#### Provided data
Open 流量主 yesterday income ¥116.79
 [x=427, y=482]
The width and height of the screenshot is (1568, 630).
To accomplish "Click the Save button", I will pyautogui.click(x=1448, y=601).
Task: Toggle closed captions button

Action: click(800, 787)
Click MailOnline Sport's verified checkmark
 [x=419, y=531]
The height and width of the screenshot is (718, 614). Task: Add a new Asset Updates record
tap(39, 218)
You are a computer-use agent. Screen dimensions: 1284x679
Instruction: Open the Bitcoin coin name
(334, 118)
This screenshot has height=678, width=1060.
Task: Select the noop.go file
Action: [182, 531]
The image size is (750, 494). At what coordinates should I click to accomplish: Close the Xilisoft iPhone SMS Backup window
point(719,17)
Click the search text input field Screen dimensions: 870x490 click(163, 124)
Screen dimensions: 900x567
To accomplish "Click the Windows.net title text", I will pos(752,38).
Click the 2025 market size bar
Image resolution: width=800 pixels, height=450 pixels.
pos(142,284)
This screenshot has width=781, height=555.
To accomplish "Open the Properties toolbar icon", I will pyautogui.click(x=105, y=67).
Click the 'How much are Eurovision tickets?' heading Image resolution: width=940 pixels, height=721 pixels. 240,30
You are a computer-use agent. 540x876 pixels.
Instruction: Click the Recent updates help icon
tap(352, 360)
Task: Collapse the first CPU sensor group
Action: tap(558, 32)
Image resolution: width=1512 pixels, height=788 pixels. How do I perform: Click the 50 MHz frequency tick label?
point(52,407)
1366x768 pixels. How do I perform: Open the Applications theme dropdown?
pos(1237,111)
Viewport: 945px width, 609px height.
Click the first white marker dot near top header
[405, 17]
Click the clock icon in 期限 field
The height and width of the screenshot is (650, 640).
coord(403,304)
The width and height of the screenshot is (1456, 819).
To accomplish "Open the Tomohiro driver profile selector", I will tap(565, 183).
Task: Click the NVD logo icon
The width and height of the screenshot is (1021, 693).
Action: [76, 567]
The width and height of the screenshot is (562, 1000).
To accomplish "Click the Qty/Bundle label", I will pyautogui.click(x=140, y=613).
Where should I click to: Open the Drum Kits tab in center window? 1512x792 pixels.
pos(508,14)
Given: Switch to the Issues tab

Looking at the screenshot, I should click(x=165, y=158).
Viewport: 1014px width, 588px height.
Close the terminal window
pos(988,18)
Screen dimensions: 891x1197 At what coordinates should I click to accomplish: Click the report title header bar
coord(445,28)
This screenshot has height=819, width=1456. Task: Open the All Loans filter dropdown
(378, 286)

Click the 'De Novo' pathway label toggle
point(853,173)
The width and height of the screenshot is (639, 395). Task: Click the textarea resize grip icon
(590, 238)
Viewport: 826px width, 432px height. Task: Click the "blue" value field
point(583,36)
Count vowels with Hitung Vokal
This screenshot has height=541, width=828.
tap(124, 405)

#### Exercise instructions
In the data above, repeat exactly each line from the first through the line that contains "Screen dimensions: 900x567", and give nothing else.

#### Answer space
Open 流量主 yesterday income ¥116.79
 [x=427, y=482]
The width and height of the screenshot is (1568, 630).
To accomplish "Click the Save button", I will pyautogui.click(x=1448, y=601).
Task: Toggle closed captions button

Action: click(800, 787)
Click MailOnline Sport's verified checkmark
 [x=419, y=531]
The height and width of the screenshot is (718, 614). Task: Add a new Asset Updates record
tap(39, 218)
You are a computer-use agent. Screen dimensions: 1284x679
Instruction: Open the Bitcoin coin name
(334, 118)
This screenshot has height=678, width=1060.
Task: Select the noop.go file
Action: [182, 531]
The image size is (750, 494). At what coordinates should I click to accomplish: Close the Xilisoft iPhone SMS Backup window
point(719,17)
Click the search text input field Screen dimensions: 870x490 click(163, 124)
Screen dimensions: 900x567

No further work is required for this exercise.